Exploration never fails: you always learn to do something, even if this was not your original goal. The principle of HER can be combined with all model-free methods: DQN, DDPG, etc. Your value / policy network only has to take inputs from s and g instead of only s.
TDM
Using the goal-conditioned reward function r(s_t, a_t, s_{t+1}) = - || s_{t+1} - s_g ||, how can we learn? TDM (Pong et al., 2018) introduces goal-conditioned Q-values with a horizon T: Q(s, a, s_g, T). The Q-value of an action should denote how close we will be from the goal s_g in T steps. If we can estimate these Q-values, we can use a planning algorithm such as MPC to find the action that will bring us closer to the goal easily:
a^* = \text{arg}\max_{a_t} \, r(s_{t+T}, a_{t+T}, s_{t+T + 1})
This corresponds to planning T steps ahead: which action should I do now in order to be close to the goal in T steps? If the horizon T is well chosen, we only need to plan over a small number of intermediary positions, not over each possible action. TDM is model-free on each subgoal, but model-based on the whole trajectory.

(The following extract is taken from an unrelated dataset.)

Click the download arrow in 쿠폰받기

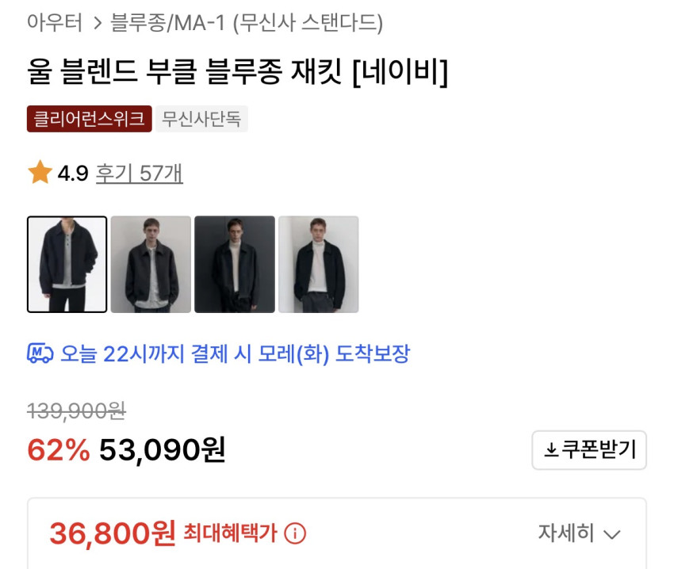[550, 451]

How can we learn the goal-conditioned Q-values Q(s, a, s_g, T) with a model? TDM introduces a recursive relationship for the Q-values:
\begin{aligned} Q(s, a, s_g, T) &= \begin{cases} \mathbb{E}_{s'} [r(s, a, s')] \; \text{if} \; T=0\\ &\\ \mathbb{E}_{s'} [\max_a \, Q(s', a, s_g, T-1)] \; \text{otherwise.}\\ \end{cases} \\ &\\ &= \mathbb{E}_{s'} [r(s, a, s') \, \mathbb{1}(T=0) + \max_a \, Q(s', a, s_g, T-1) \, \mathbb{1}(T\neq 0)]\\ \end{aligned}
If we plan over T=0 steps, i.e. immediately after the action (s, a), the Q-value is the remaining distance to the goal from the next state s'. Otherwise, it is the Q-value of the greedy action in the next state s' with an horizon T-1 (one step shorter). This allows to learn the Q-values from single transitions (s_t, a_t, s_{t+1}):
- with T=0, the target is the remaining distance to the goal.
- with T>0, the target is the Q-value of the next action at a shorter horizon.

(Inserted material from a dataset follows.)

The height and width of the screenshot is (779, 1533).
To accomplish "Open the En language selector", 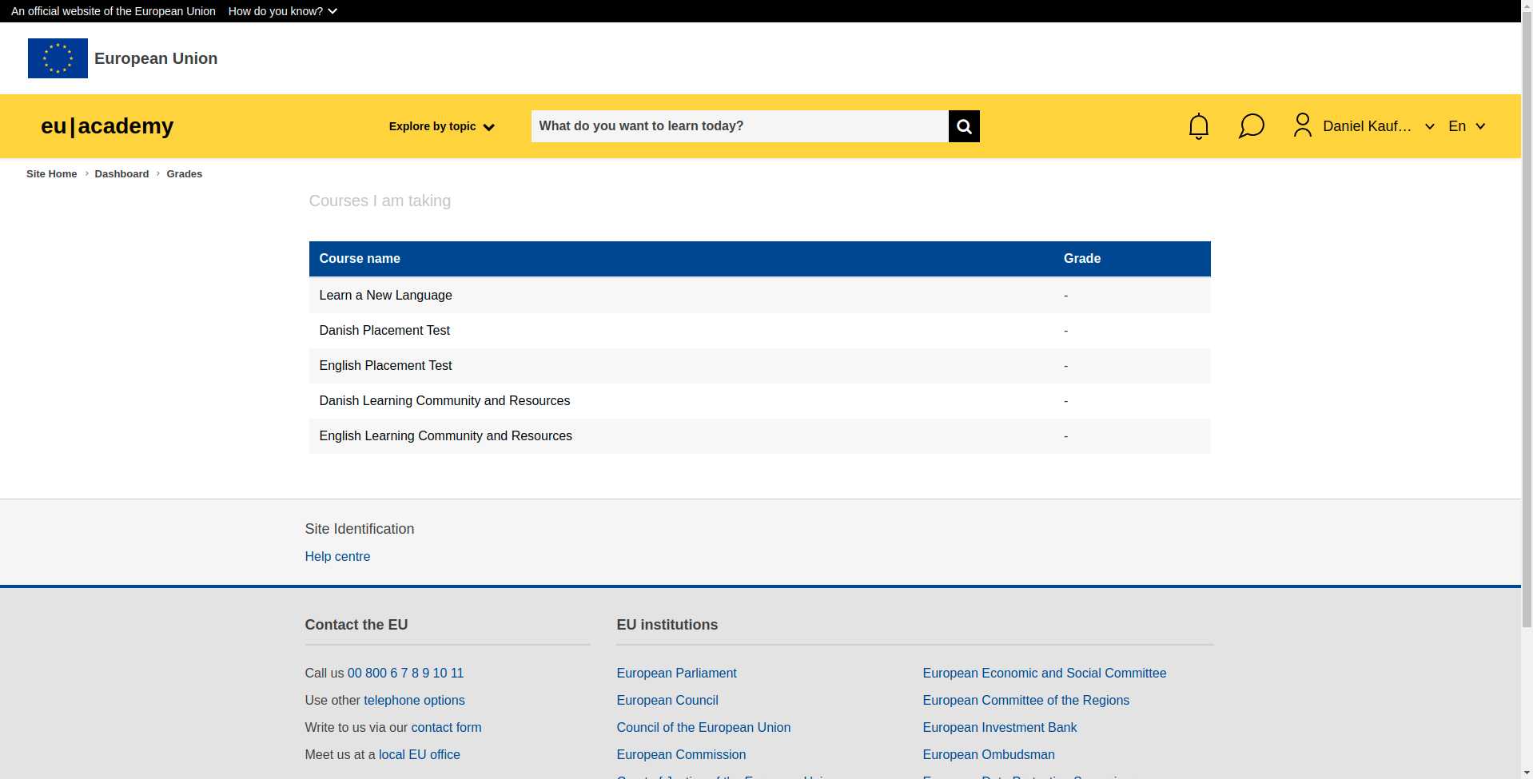I will click(1466, 126).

The critic learns to minimize the prediction error off-policy:
\begin{aligned} \mathcal{L}(\theta) = & \mathbb{E}_{s_t, a_t, s_{t+1} \in \mathcal{D}} [ & \\ & (r(s_t, a_t, s_{t+1}) \, \mathbb{1}(T=0) + \max_a \, Q(s_{t+1}, a, s_g, T-1) \, \mathbb{1}(T\neq 0) - Q(s_t, a_t, s_g, T))^2 & \\ && ] \end{aligned}
This is a model-free Q-learning-like update rule, that can be learned by any off-policy value-based algorithm (DQN, DDPG) and an experience replay memory. The cool trick is that, with a single transition (s_t, a_t, s_{t+1}), you can train the critic with:
- different horizons T, e.g. between 0 and T_\text{max}.
- different goals s_g. You can sample any achievable state as a goal, including the “true” s_{t+T} (hindsight).
You do not only learn to reach s_g, but any state! TDM learns a lot of information from a single transition, so it has a very good sample complexity. TDM learns to break long trajectories into finite horizons (model-based planning) by learning model-free (Q-learning) updates. TDM is a model-based method in disguise: it does predict the next state directly, but how much closer it will be to the goal via Q-learning.
For problems where the model is easy to learn, the performance of TDM is on par with model-based methods (MPC).
Model-free methods have a much higher sample complexity, while TDM learns much more from single transitions.
For problems where the model is complex to learn, the performance of TDM is on par with model-free methods (DDPG).
Model-based methods suffer from model imprecision on long horizons, while TDM plans over shorter horizons T.